Work to be completed:
Find the line containing "Viewport: 1920px width, 1199px height." in the entries; transcribe it and all remaining lines through the end, exactly as they appear, but not the pictures.

Records from a data source:
+ + + +
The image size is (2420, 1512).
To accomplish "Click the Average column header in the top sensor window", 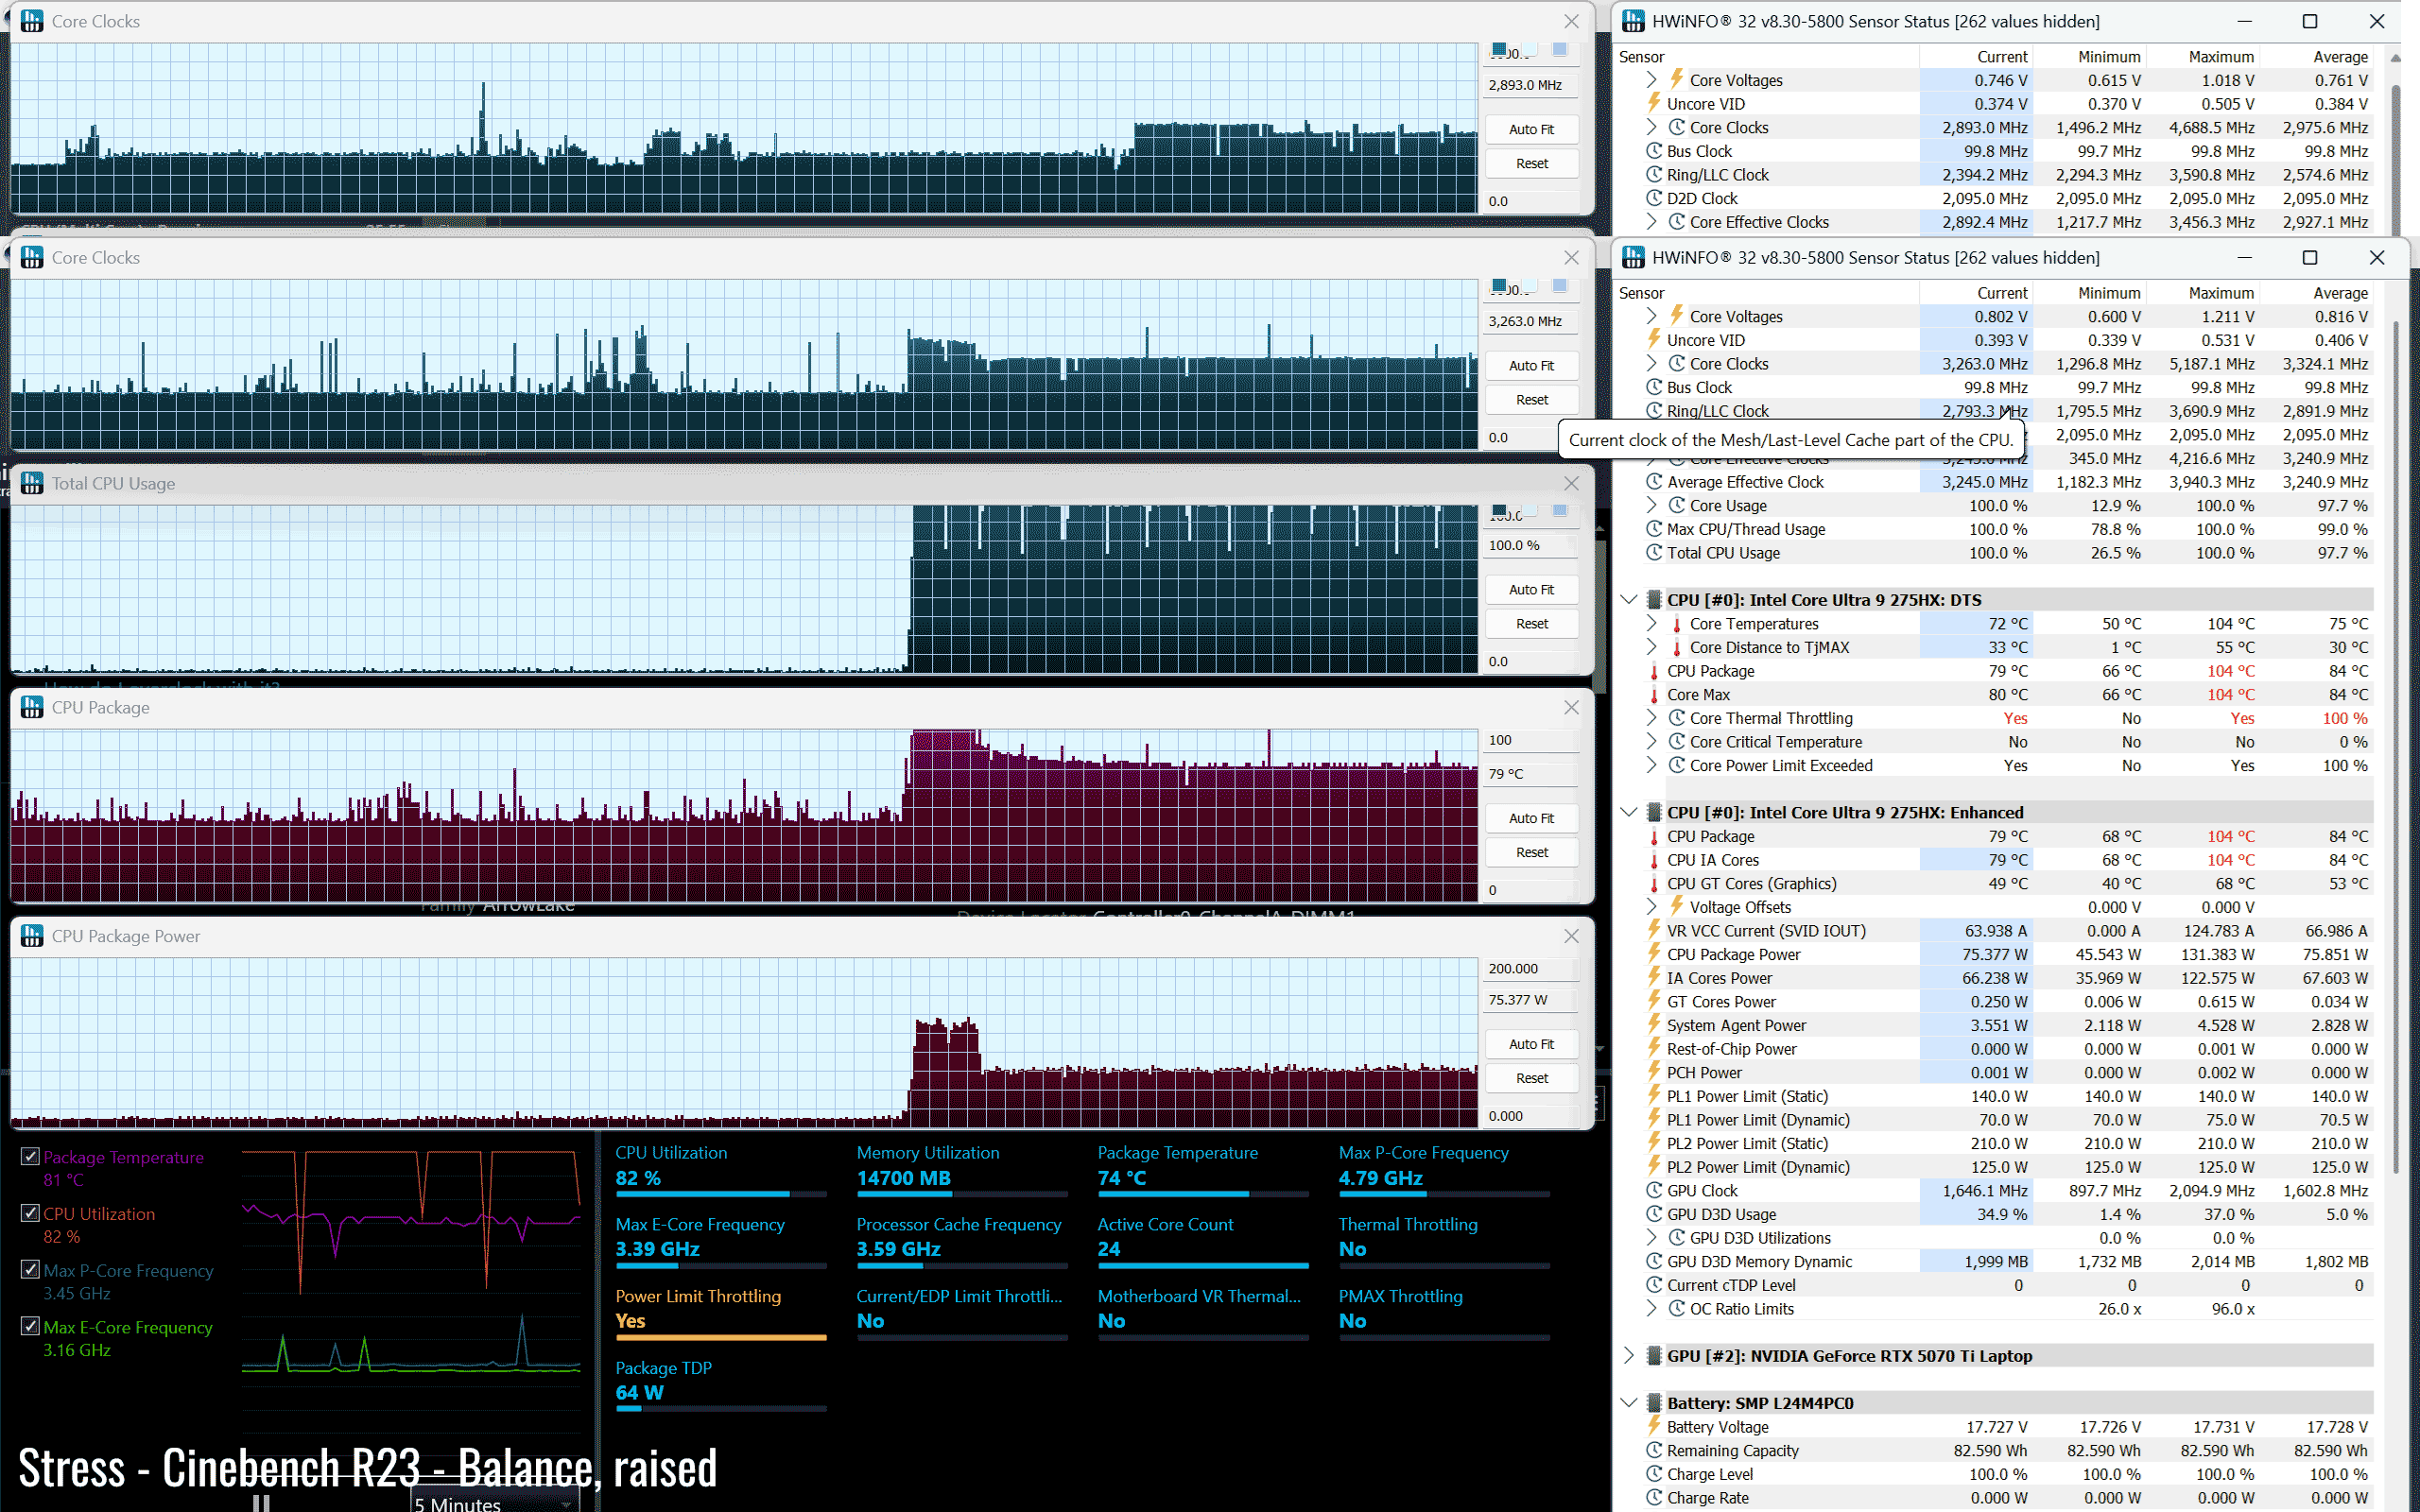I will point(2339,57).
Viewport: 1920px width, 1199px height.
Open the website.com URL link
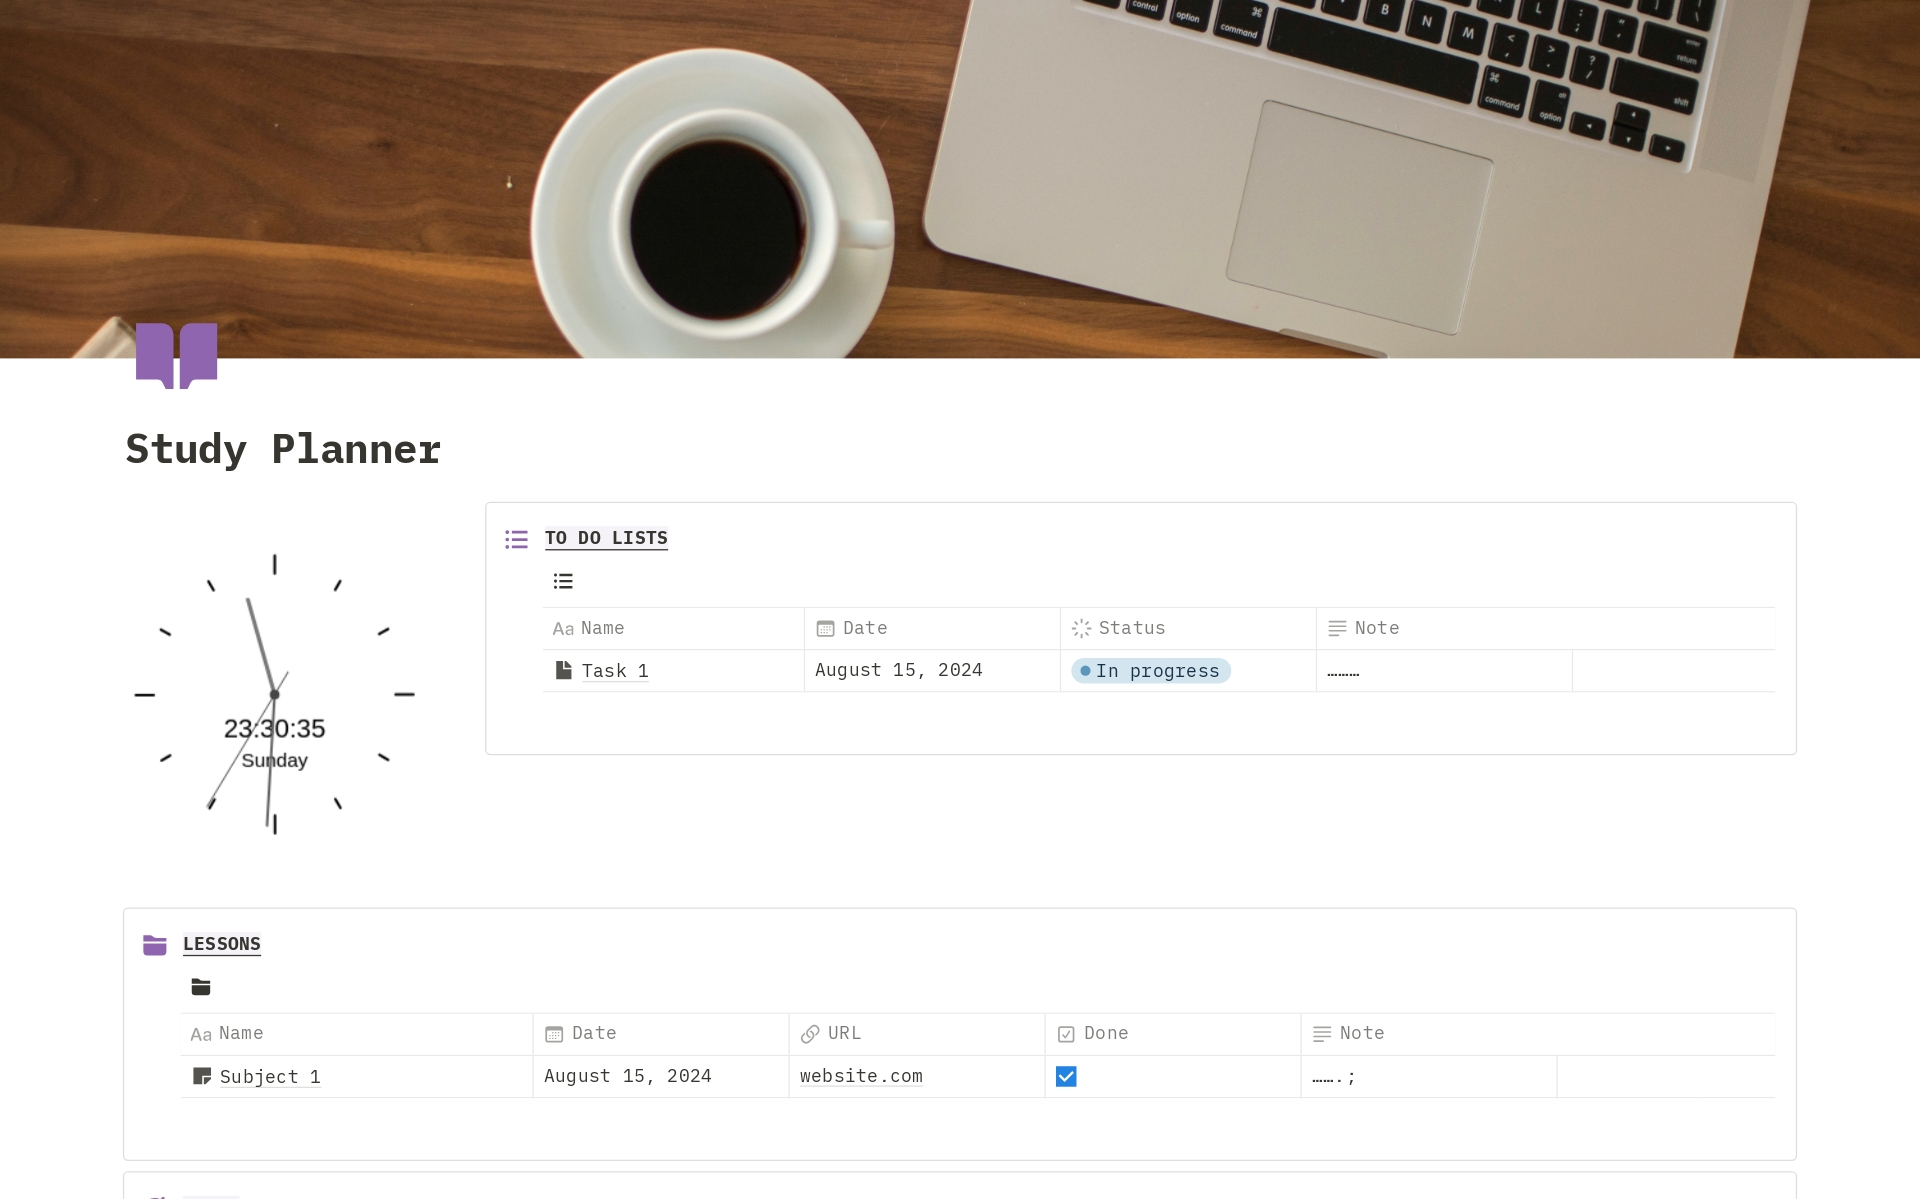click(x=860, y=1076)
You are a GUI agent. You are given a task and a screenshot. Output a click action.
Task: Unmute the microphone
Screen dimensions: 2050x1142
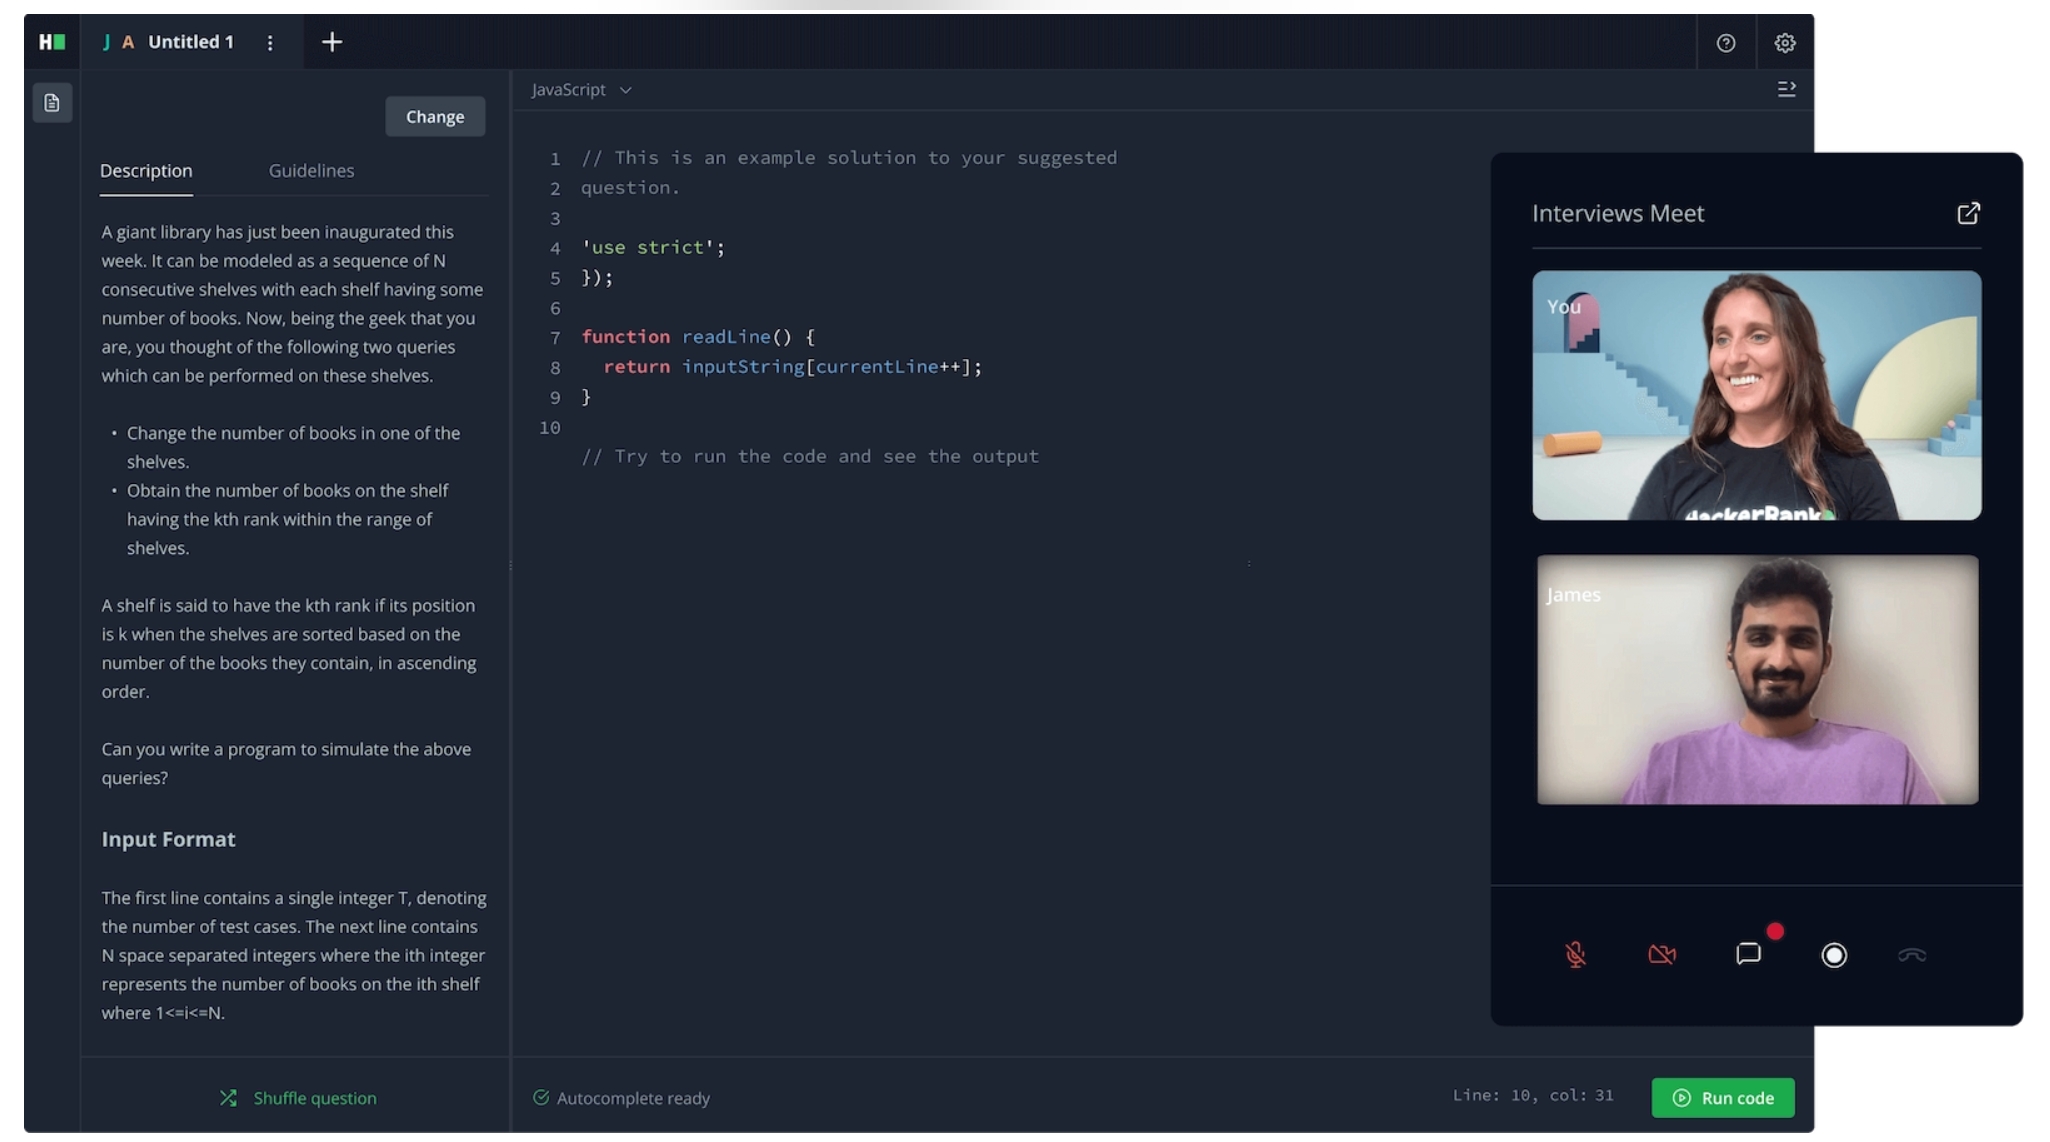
+ + + +
Output for this task:
Viewport: 1920px width, 1199px height.
Open the website.com URL link
click(x=860, y=1076)
You are a GUI agent. You are given a task and a screenshot. Output a click action.
Task: Unmute the microphone
Screen dimensions: 2050x1142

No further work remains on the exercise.